18/03/23 - 29/04/23
curated by François Curlet
Funny Bones: Robert Filliou through X-, Y- and Z-Rays
By François Curlet, March 2023
Robert Filliou (1926-1987) was trained as an economist in the US and became a UN official in South Korea connected to the country’s reconstruction. His experience with state politics seems to have pushed him in more poetic lands, the Genial Republic and that of the Cucumber, which he invented. He is known to have worked in the Coca-Cola factory in Los Angeles. It was an experience of American productivism; he was not on the side of Pop Art but on the side of the workforce, while keeping a direct contact with the aesthetics of Pop. The virus.
Back in Europe after these American and UN episodes, he settled in Paris, at the time a magnet of the avant-garde where he became acquainted with the world of theatre, among others with Jean-Clarence Lambert (they performed together at the American Center). In the early 1960s, friendships were made with Daniel Spoerri, Erik Dietman, Roland Topor, Arthur Köpke, Marcel Broodthaers. These artists opened unsuspected windows in Filliou’s poet’s room in the rue des Rosiers. Then came the travels — New York City, Düsseldorf, Berlin, Cologne, Copenhagen — and George Maciunas, a sort of Fluxus anti-director, an artist’s impresario who inspired Malcolm McLaren and Vivienne Westwood in a more commercial vein.
Often identified as an artist linked to this movement, where chance, the moment, games, and humour coexist in an aleatory framework linked to a post-atomic and relativistic era. This gaseous movement released heterogeneous personalities.

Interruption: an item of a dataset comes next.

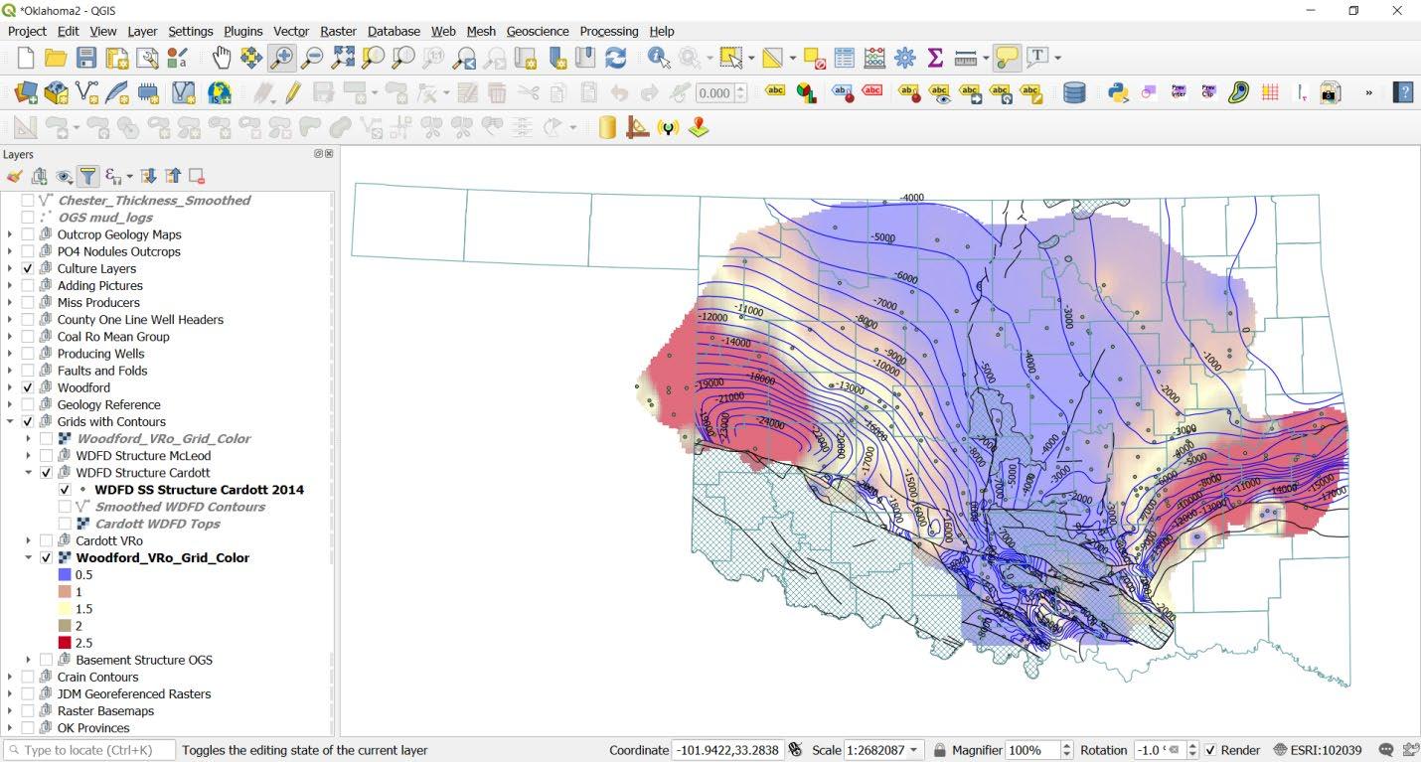Image resolution: width=1421 pixels, height=762 pixels.
Task: Open the Python Console
Action: pos(1118,93)
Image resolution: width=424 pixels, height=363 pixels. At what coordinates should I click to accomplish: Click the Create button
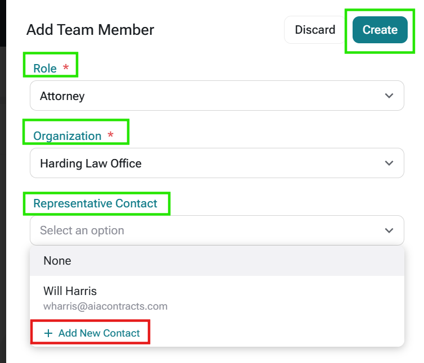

It was his meeting with George Brecht, a chemist by training, who showed him the path of doubt and chance as decisive elements of creation, in the wake of John Cage. A personal resurgence of the interest in systems took hold of Filliou. These two characters would open their laboratory La Cédille qui sourit (“The Smiling Cedilla”) from 1967 to 1968 in Villefranche-sur-Mer. The non-school of Villefranche. The idea of Permanent Creation, the Principle of Equivalence (well done = badly done = not done), the Eternal Network and intention as primary value over the material.
The notion of the multiple as an original artwork with the gift of ubiquity. Providing a bit of shelter to artistic production from feral surplus value. A small factory of original works conceived as such, joining the parade in flamboyant costume in the middle of the consumerist carnival. The uses of DIY, the playful space, and the mental shortcut before the time of computer technology — the whole idea of networks is ancestral to Filliou. The state of mind comes before technique and stylistics; genius over talent sees the latter as merely laborious.
Wasting time inventing an artist’s image as a communication tool is delusional. Temperament obliterates an action, a gesture, a sign better than a visual affectation used to enhance a professional brand.
For more than a century, the first person to exhibit her/his finds earns her/his keep like in an old-fashioned dual, and wins the copyright of the useless inventor. The dead don’t have regional accents, while the Estates speak airport English.
The character, the mentality imbues the works. Letʼs enjoy the dream-like quality of the phone book and of the incoherence of administrative aesthetics — that of the poetic field, a reflection of bureaucratic absurdity and of the generosity of the void.
The option of the applied signature, with its fetishist and legal character, calls forth the calligrapher. A story begins, a furtive certainty perfumes us.